-- Records supplied follows --
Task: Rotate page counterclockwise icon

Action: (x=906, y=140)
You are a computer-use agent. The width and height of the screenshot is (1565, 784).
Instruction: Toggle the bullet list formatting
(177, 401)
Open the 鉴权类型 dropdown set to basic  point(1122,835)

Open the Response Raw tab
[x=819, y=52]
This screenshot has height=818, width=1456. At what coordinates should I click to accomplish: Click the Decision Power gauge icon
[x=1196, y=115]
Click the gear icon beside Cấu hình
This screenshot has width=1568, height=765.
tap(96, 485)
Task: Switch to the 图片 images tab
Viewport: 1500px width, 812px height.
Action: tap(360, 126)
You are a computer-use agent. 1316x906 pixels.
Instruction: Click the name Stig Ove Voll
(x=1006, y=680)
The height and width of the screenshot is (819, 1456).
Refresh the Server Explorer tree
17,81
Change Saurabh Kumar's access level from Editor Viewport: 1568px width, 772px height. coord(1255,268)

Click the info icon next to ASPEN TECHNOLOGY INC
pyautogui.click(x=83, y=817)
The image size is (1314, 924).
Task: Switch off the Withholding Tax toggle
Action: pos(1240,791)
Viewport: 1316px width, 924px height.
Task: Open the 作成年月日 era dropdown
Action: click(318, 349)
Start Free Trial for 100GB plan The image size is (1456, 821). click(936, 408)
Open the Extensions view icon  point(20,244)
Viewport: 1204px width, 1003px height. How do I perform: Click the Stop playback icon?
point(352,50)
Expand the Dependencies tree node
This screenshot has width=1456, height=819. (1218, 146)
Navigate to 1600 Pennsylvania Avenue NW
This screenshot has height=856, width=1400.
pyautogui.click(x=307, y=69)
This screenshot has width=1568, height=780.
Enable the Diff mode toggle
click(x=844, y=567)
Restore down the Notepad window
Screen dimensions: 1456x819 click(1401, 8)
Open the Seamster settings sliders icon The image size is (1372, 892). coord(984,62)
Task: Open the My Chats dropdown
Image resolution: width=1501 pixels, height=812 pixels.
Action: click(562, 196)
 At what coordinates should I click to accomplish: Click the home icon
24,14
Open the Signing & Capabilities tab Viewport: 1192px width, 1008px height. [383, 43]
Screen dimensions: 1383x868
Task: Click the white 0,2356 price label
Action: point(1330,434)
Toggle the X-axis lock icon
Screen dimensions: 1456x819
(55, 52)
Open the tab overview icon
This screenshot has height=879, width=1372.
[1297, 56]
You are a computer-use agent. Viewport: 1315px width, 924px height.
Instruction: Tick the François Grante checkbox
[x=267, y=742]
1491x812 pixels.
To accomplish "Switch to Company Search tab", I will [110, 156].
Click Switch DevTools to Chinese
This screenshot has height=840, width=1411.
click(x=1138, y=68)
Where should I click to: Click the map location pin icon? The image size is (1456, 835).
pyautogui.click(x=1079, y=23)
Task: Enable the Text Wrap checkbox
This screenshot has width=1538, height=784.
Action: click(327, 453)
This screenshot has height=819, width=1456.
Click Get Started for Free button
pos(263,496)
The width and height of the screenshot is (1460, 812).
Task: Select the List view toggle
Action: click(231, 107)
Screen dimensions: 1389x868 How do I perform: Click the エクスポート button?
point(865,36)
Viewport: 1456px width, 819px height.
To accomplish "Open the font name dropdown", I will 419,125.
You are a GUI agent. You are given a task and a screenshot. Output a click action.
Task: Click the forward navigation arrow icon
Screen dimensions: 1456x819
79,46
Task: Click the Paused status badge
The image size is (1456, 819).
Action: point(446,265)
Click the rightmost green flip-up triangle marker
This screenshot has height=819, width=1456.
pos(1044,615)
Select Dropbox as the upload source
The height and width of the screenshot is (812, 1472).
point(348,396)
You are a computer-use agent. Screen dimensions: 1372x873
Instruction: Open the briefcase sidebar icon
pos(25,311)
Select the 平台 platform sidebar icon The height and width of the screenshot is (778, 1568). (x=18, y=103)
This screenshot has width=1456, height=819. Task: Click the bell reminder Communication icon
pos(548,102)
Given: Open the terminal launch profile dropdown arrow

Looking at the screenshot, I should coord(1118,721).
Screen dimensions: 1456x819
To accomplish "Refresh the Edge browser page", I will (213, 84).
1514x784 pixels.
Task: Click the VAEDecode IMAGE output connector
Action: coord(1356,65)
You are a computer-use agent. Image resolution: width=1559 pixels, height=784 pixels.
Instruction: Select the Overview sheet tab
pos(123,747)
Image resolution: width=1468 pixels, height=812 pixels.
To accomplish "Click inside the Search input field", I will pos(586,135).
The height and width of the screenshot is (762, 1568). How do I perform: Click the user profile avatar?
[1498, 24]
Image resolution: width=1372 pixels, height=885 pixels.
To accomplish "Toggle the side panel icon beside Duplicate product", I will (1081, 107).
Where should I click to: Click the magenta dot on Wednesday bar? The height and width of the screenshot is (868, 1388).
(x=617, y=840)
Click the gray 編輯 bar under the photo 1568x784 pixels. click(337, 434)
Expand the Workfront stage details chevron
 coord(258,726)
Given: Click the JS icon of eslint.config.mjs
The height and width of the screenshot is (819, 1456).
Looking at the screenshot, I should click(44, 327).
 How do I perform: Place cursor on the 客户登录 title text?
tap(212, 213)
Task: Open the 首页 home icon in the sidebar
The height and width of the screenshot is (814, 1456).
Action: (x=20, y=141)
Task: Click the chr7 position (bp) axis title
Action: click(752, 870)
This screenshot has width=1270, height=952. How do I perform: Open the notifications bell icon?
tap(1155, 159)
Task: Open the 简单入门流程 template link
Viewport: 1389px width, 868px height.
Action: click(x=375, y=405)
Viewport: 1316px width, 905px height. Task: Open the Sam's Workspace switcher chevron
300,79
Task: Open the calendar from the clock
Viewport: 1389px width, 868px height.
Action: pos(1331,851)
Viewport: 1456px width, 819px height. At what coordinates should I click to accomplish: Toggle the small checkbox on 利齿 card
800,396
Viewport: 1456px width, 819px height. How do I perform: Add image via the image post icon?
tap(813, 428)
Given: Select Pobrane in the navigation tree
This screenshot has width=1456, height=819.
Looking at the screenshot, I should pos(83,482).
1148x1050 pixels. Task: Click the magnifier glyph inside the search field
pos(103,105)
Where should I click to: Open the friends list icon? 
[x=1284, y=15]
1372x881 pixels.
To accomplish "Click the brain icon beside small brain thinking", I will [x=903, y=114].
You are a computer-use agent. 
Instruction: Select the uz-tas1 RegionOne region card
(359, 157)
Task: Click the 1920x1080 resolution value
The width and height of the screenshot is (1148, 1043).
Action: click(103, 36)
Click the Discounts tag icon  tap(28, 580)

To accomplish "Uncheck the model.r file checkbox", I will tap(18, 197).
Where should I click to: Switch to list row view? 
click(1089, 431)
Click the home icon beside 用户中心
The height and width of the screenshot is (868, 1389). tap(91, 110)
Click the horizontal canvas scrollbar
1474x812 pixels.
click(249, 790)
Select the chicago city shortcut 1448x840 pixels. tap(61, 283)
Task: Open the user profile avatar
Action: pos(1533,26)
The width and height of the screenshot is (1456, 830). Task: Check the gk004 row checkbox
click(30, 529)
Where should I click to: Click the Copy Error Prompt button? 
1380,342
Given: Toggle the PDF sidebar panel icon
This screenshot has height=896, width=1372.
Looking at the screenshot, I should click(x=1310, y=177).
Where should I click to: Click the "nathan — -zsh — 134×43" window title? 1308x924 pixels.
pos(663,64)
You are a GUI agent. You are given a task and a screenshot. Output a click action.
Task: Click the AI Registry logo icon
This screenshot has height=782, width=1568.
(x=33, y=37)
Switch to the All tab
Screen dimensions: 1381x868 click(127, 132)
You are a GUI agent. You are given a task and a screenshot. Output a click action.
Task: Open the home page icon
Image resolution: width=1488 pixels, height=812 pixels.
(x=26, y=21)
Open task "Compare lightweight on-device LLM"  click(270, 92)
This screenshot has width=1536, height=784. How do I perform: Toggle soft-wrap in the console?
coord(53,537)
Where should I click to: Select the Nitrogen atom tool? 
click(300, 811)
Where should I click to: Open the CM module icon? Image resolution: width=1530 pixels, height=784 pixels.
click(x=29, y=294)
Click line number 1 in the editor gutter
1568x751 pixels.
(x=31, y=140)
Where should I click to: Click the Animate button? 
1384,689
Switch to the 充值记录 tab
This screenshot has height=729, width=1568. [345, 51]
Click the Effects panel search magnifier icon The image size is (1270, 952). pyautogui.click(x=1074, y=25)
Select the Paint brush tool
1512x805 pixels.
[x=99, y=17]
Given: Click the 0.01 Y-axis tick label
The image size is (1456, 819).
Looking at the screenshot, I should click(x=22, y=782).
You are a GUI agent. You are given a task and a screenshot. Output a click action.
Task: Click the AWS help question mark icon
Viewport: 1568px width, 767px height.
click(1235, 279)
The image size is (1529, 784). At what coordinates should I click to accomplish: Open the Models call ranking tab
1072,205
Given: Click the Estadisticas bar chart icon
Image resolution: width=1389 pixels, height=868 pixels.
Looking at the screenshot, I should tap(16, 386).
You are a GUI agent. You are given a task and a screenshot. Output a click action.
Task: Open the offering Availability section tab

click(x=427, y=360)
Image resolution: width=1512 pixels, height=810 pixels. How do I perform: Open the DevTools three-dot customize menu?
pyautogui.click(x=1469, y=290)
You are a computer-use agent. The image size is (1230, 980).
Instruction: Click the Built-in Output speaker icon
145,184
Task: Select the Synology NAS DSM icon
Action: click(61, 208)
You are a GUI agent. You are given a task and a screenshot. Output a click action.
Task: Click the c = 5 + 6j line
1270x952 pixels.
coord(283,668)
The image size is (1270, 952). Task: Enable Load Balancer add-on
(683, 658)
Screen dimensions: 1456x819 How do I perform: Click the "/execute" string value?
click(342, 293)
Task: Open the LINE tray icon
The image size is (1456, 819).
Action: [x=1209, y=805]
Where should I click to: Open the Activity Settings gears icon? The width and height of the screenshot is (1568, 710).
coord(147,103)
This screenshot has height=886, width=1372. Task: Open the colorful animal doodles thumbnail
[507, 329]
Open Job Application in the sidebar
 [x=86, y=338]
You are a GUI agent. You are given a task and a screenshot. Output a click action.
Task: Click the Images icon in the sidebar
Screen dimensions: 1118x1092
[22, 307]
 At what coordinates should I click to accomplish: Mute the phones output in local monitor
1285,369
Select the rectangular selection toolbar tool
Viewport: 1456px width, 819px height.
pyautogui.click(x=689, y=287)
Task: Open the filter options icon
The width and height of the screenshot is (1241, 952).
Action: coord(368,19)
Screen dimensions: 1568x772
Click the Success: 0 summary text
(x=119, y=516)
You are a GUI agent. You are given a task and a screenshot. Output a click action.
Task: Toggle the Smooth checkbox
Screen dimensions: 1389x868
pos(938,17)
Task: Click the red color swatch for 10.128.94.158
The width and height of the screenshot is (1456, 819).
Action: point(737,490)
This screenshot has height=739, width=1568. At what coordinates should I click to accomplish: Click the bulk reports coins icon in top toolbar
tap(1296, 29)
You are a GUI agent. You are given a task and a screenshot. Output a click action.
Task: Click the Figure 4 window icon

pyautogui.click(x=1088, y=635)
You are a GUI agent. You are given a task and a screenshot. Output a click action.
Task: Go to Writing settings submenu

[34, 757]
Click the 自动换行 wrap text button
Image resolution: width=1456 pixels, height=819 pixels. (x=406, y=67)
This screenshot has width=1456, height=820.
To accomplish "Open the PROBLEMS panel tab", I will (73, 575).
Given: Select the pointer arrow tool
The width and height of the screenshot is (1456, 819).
-- Records supplied concluded --
In the entries, find every line holding "from" and copy it.

(Written reply)
Change Saurabh Kumar's access level from Editor Viewport: 1568px width, 772px height. coord(1255,268)
Task: Open the calendar from the clock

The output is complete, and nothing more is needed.